◆ **DIRECTIONS FOR THIS TASK**: Which lines of the data contain the string "agent"? Show each of them.

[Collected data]
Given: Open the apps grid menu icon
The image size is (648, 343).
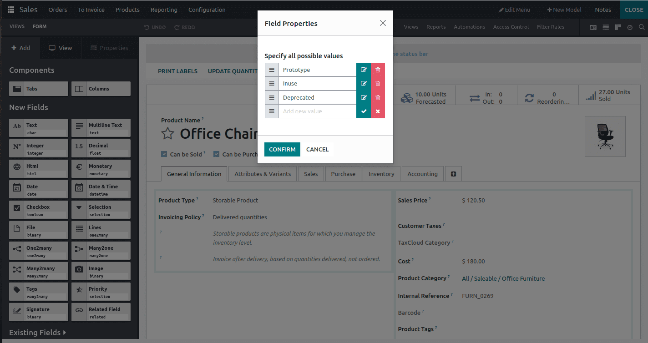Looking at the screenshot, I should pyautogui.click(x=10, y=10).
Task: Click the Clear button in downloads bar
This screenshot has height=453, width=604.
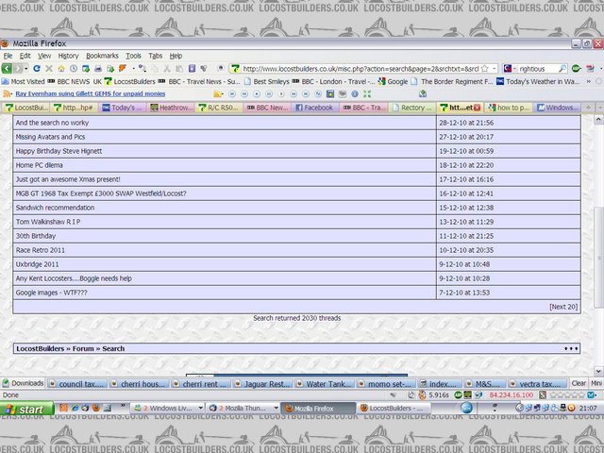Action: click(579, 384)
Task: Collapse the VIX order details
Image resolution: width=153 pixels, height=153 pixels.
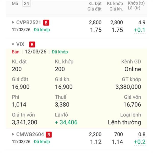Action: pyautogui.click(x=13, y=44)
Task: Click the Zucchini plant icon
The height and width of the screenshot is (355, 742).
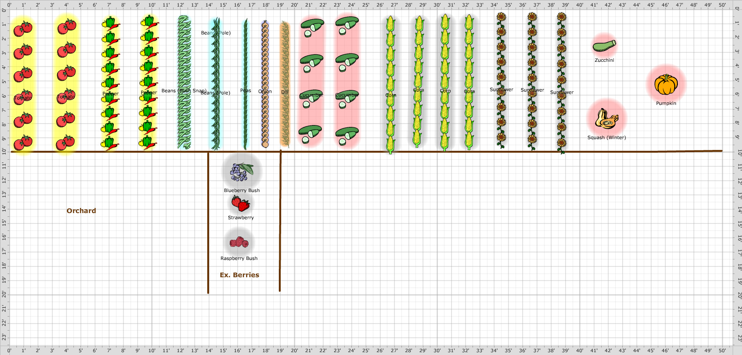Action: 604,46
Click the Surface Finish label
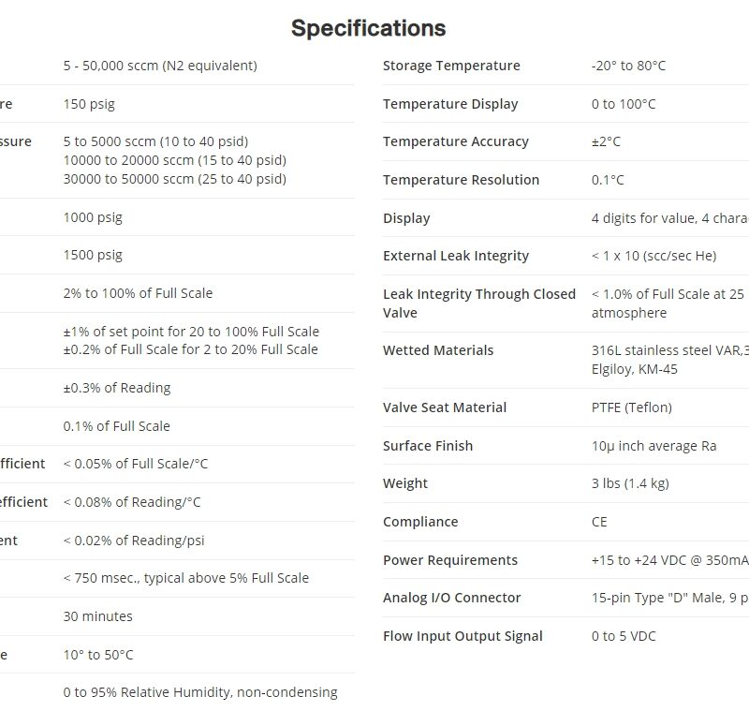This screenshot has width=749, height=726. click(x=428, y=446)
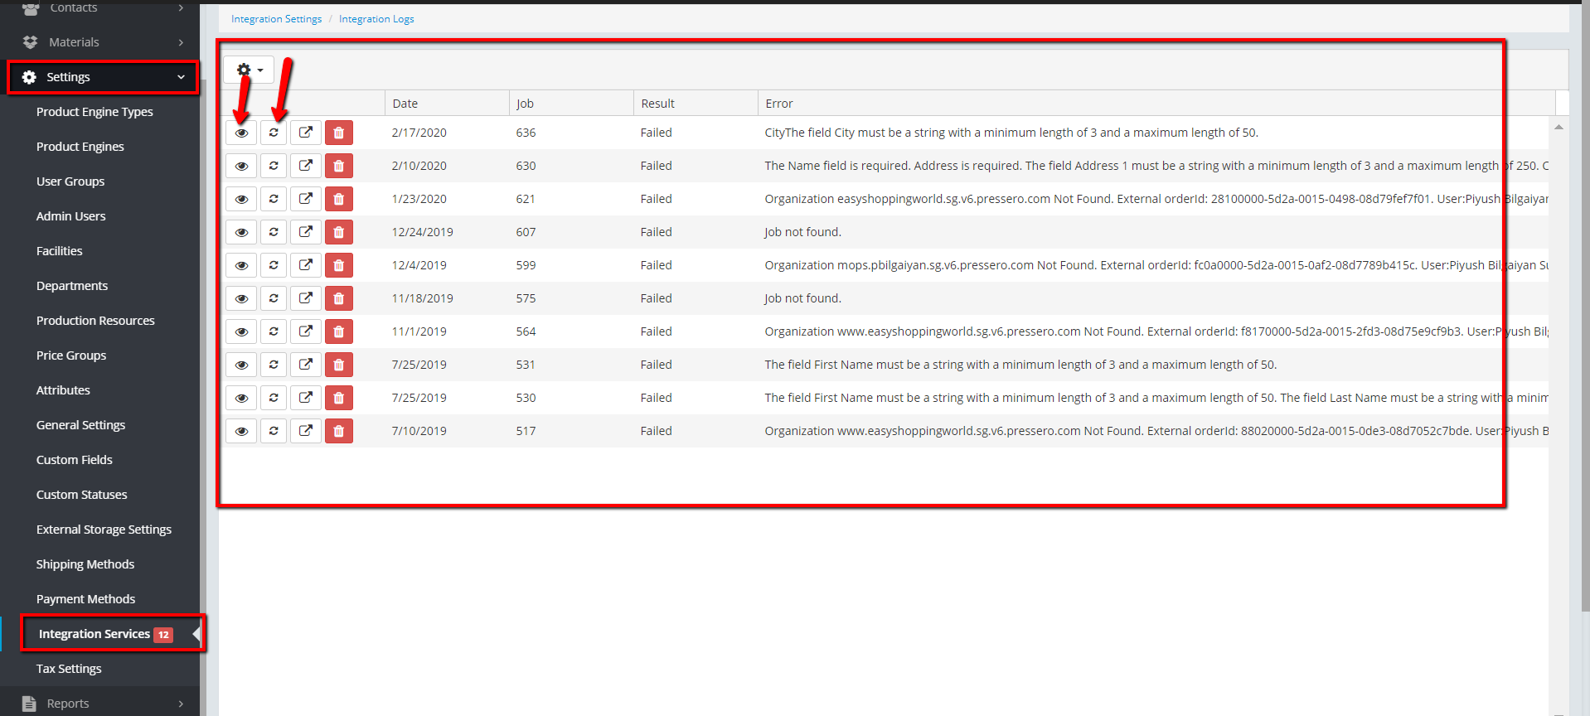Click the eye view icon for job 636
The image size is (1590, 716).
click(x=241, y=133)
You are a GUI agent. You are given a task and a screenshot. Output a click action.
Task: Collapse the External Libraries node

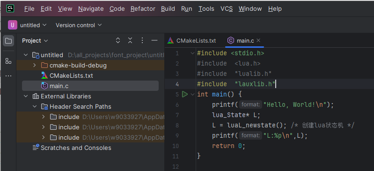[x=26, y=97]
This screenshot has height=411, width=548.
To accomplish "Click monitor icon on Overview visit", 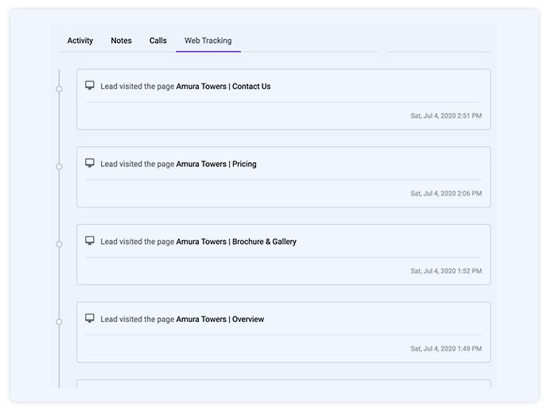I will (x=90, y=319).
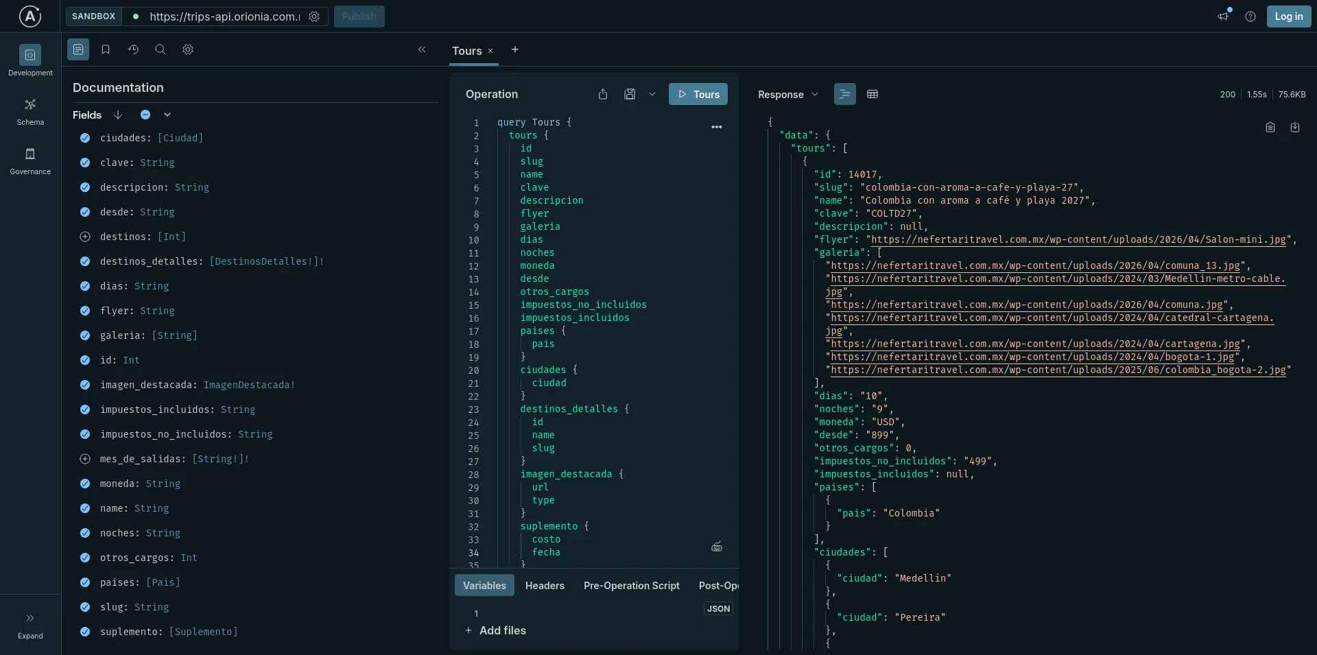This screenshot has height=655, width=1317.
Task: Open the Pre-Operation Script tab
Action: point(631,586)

==

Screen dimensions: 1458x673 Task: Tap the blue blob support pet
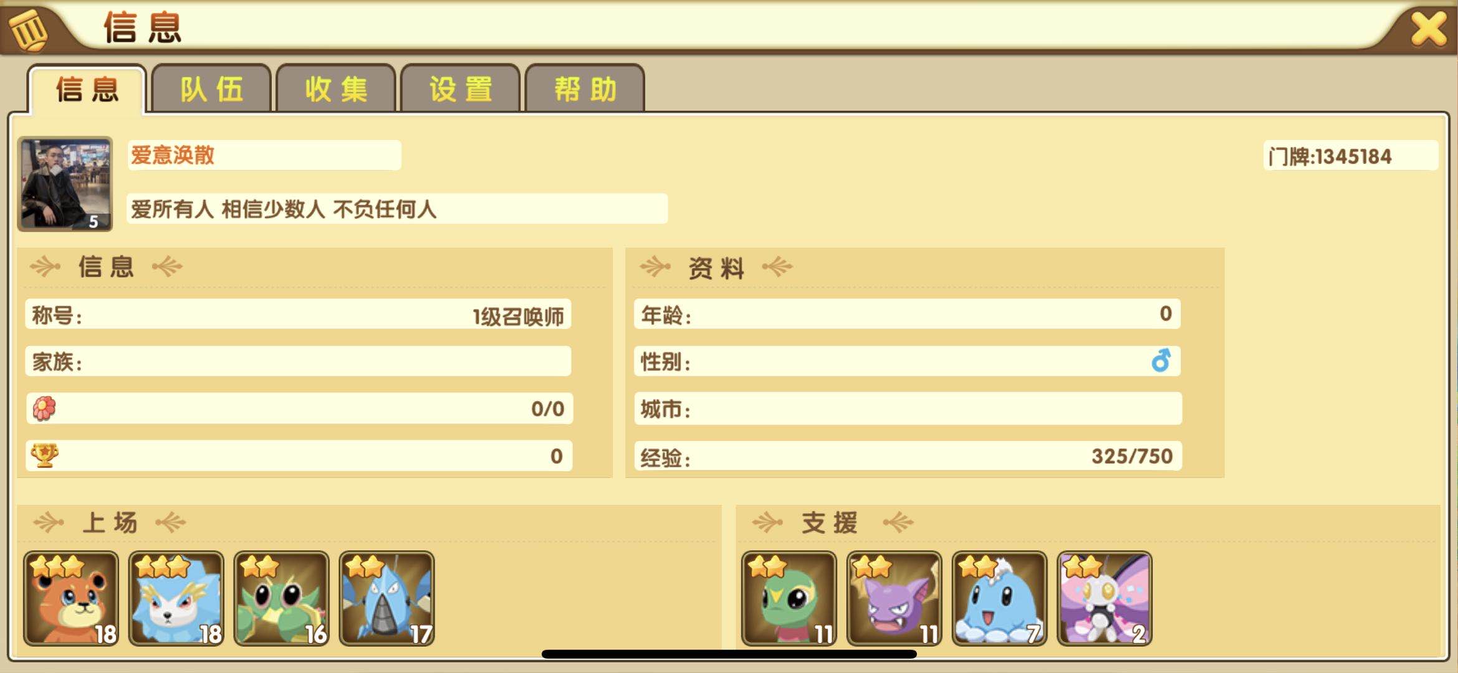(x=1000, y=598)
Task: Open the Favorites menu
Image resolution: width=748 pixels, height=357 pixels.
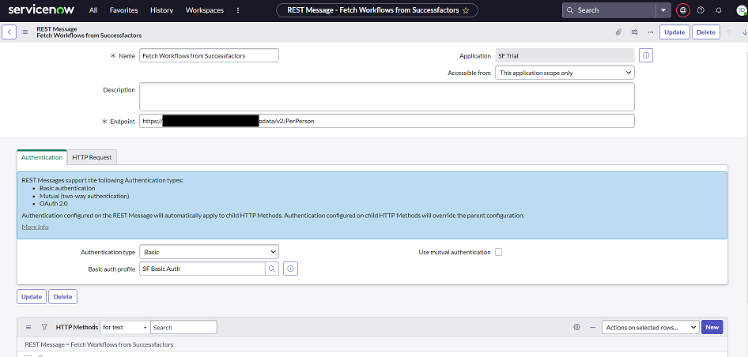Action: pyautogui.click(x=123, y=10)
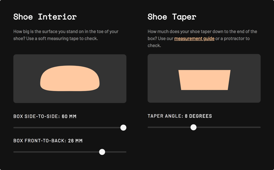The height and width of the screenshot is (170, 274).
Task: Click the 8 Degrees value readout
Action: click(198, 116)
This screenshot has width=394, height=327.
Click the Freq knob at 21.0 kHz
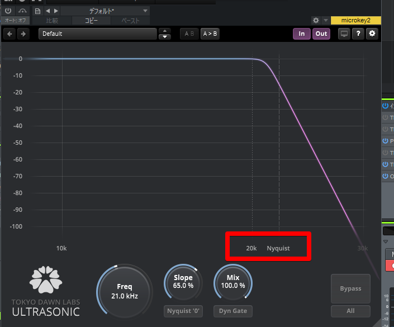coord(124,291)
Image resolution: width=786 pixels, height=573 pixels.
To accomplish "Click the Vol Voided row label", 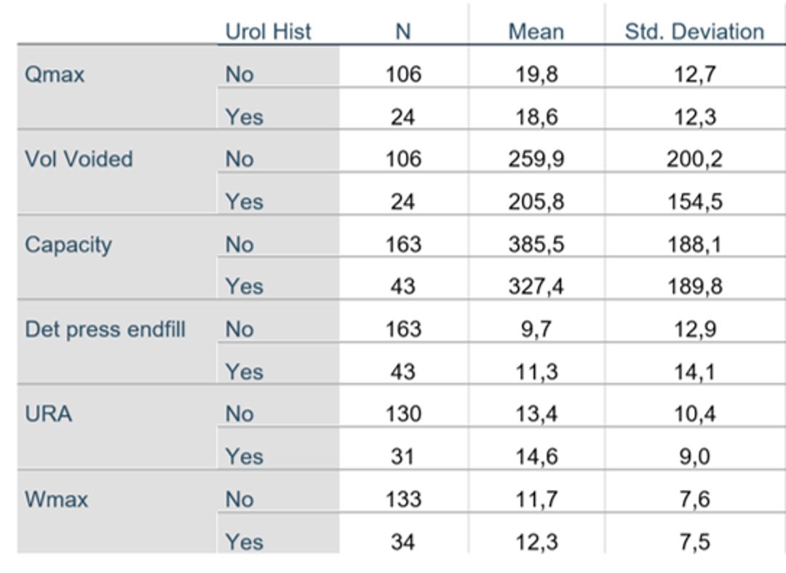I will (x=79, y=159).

...

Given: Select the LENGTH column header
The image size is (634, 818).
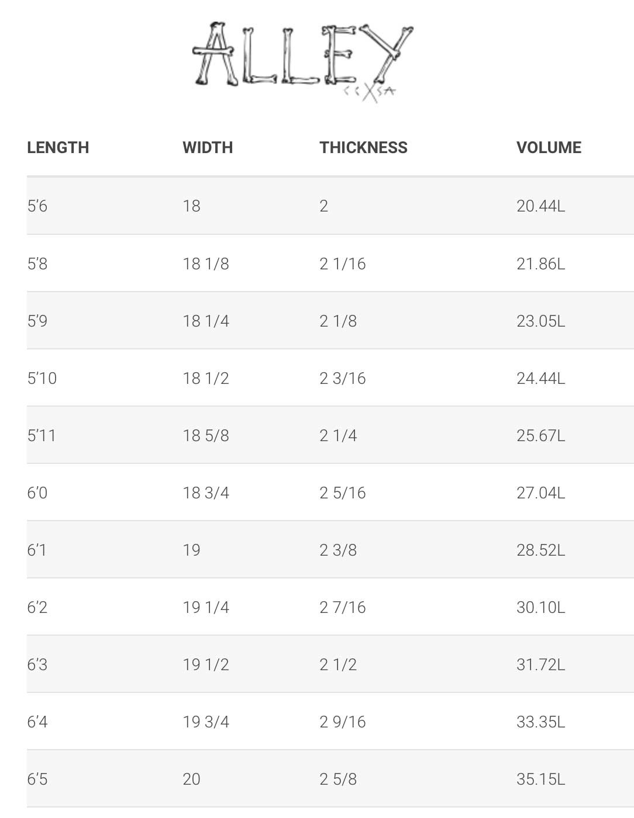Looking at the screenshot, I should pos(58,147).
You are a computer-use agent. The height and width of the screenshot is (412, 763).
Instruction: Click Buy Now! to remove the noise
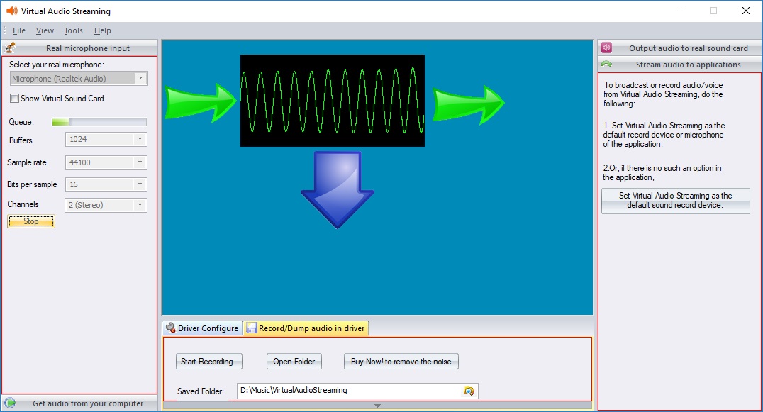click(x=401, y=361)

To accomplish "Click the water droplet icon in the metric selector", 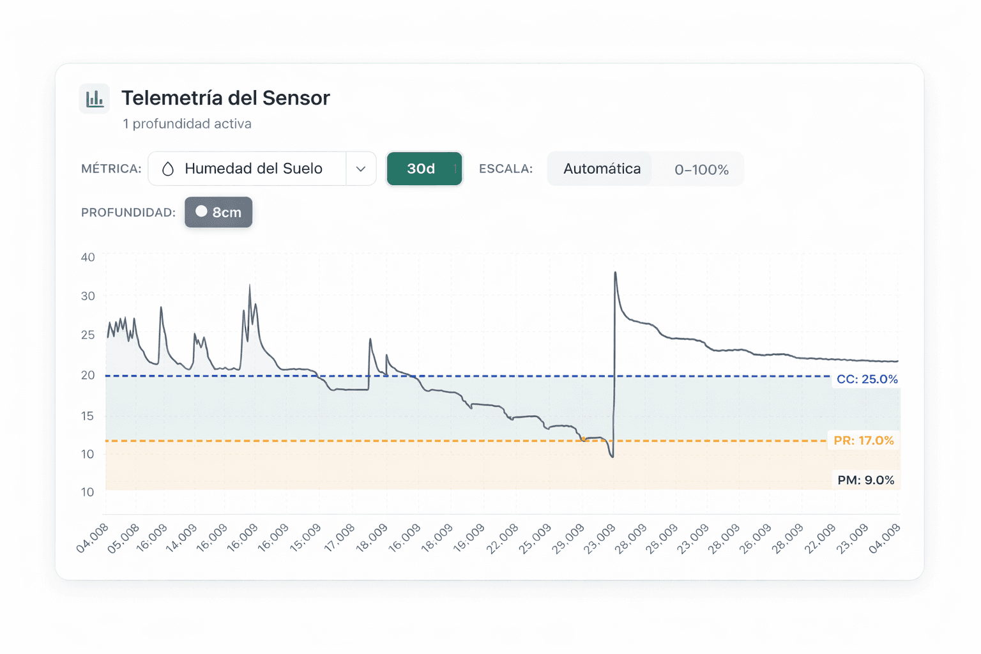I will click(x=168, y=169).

◆ **EXPECTED ANSWER**:
You are a GUI agent. You are given a task and a screenshot. Output a click action.
You are a computer-use agent. The height and width of the screenshot is (412, 763).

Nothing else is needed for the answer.